# [Your goal]
Please restate word for word the line holding "[Pokemon Card Price Tracker] (682, 7)" and every following line through the end of the entries.

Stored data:
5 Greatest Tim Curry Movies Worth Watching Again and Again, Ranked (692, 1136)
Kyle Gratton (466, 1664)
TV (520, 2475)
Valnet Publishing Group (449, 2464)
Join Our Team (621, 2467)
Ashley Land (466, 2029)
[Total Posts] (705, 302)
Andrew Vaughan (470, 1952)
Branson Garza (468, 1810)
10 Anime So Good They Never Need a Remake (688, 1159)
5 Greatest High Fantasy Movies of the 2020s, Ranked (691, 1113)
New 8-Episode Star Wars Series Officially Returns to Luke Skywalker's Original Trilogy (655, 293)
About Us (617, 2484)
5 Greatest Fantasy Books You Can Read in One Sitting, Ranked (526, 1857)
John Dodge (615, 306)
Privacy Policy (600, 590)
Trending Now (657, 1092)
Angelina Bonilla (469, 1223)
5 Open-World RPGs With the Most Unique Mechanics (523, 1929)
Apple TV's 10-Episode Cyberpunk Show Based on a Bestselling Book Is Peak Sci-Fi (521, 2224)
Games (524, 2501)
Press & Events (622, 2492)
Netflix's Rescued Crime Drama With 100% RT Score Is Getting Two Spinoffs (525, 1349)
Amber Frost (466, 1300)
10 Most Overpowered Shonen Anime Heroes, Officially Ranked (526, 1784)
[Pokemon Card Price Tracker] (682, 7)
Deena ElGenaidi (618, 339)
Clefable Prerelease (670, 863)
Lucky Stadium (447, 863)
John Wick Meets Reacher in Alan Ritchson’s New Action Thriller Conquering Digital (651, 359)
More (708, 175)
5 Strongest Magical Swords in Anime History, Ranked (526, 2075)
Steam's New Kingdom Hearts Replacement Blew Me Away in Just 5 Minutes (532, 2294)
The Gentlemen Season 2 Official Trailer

# [Written response]
[Pokemon Card Price Tracker] (682, 7)
Deena ElGenaidi (618, 339)
Clefable Prerelease (670, 863)
Lucky Stadium (447, 863)
John Wick Meets Reacher in Alan Ritchson’s New Action Thriller Conquering Digital (651, 359)
More (708, 175)
5 Strongest Magical Swords in Anime History, Ranked (526, 2075)
Steam's New Kingdom Hearts Replacement Blew Me Away in Just 5 Minutes (532, 2294)
The Gentlemen Season 2 Official Trailer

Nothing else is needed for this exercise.